So much Apple news, and so little time. Sigh. Iulia and Natasha have rounded up the best stuff and boiled it into a list of briefs so you can save yourself the trouble of actually reading all these lousy tech blogs.
First, there’s now an iPhone app called Cannabis that helps you find a pot dealer. We had this built by an outside company, so we’re completely hands-off and can’t be held responsible for anything. Next up: one that helps you find LSD and other psychedelics, with a social networking component that enables people to filter out bad doses and weak shit.
Second, some Wall Street guy reports that we are delivering 1% of unit sales in the cell phone market, but 20% of the industry’s total operating profit. Sucks to be us, right?
Third, the market for mobile apps is booming, but 90% of developers fail because the space is so crowded and they can’t rise above the noise. And even the few apps that become big hits can’t stay on top for very long. A modest proposal for makers of iPhone apps: Dig up some money and sponsor an edgy, Apple-centric blog with an incredibly attractive demographic of tech-savvy young males with high incomes. Just a thought.
Fourth, apparently a lot of iPhone app developers are pissed at us. Like this guy, who complains, “Trying to communicate with Apple is like talking to a brick wall,” and says he has started to think he can’t really make a business writing apps for iPhone. My response? Tough noogies, you whiny bitch. Go write for the Palm Pre, with their huge installed base. Or go do Android, and you can create a different version of your app for every different piece of hardware that Android runs on. Or hey, go do Windows Mobile. No, seriously. Let us know how that works out for you. As for the rest of you? Back to work, fuckers. Daddy needs to get paid.
Fifth, Dan Frommer of Alley Insider loves his iPhone so much that he wants to have a sex change operation so that he can marry me and give birth to my half-human, half-divine babies. Or something like that.

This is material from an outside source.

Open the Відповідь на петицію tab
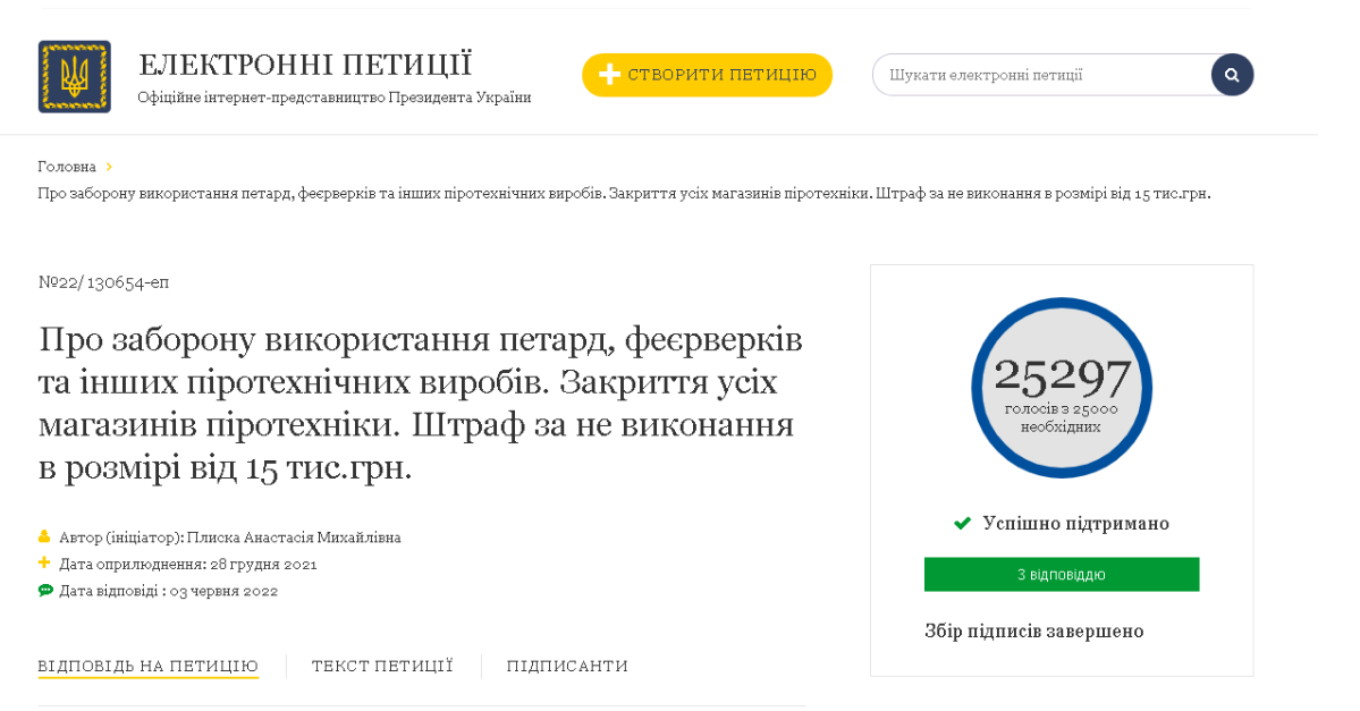 click(148, 666)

Sixth, apparently we have reached a deal with China Unicom to bring iPhone to China by September of this year. That’s news to me. Tim Cook says it’s news to him too. But hey, much love, China Unicom.
Seven, some wussies are complaining about our iPhone app screening process because we’ve approved a new iPhone game that they think encourages kids to go all Columbine on their classmates. Fact check: The game does not tell kids to shoot their teachers and classmates. They have to first turn their classmates and teachers into zombies — then shoot them. Huge difference. Because, think about it. Ever seen a zombie movie? These are not nice creatures. The game is called Zombie School and it’s made by a company called Retarded Arts. And it turns out they’ve been astroturfing their app and pretending to be “outraged” consumers. Nice work, guys. We expect to see you on the O’Reilly show by the of this week. If we get a call we’re going to send Katie, and no matter what Bill-O the clown says to her, she’s just going to smile and repeat the same sentence, paraphrasing our press release, over and over: “In just one year we’ve had one and a half billion downloads from our App Store. It’s the biggest success in the history of our industry.”

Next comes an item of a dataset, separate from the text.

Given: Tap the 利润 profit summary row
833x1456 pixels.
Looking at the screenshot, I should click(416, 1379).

Eight, some guy at TechCrunch says the iPhone is great but AT&T is a “big, steaming pile” of poop. I have to agree. If anything, we hate those morons at AT&T more than you do. Do you have any idea how awful it is to be yoked to a pack of bozos like that? Truth is, nobody around here runs their iPhone on AT&T. Most of us are on Verizon — we’re doing a trial before the official announcement, which should come later this year or early next. Oops. Did I just say that out loud? In case you’re wondering what it’s like on Verizon — it’s spectacular.
Nine, the dopes who run Twitter love to preen and strut and tout the virtues of openness and freedom of information and total transparency and empowering people to speak the truth and breaking the shackles of of censorship — at least, when those people are in Iran. But they sure sing a different song when that spirit of openness is applied to Twitter itself. Right now they’re threatening to take legal action against TechCrunch, because TechCrunch dared to published some leaked (read: stolen) documents which revealed Twitter’s double-super-top-secret (and incredibly inane) plans to take over the world by 2013. Dear Twitter guys: You are a bunch of hapless half-wits, and now you’re hypocrites, too. Also, fwiw, your product is not a product — it’s a feature. There’s a difference. Your only way out is to be bought by someone who will add your feature to whatever they make. Yes, maybe you’ll have a zillion billion members by 2020. Lot of people use email and IM software, too. Have you heard of any email companies that are taking in a billion dollars a year selling email? Know any billion-dollar IM companies? Yeah, I didn’t think so. But keep gelling your hair into those ridiculous shapes and telling yourselves you’re the next Larry and Sergey. And keep pitching those crazy spreadsheets to VCs, and maybe they’ll keep you alive for another few years, you twats. I just hope Retarded Arts doesn’t create a game where you get turned into zombies and shot. “Zombie Twats.” Something like that.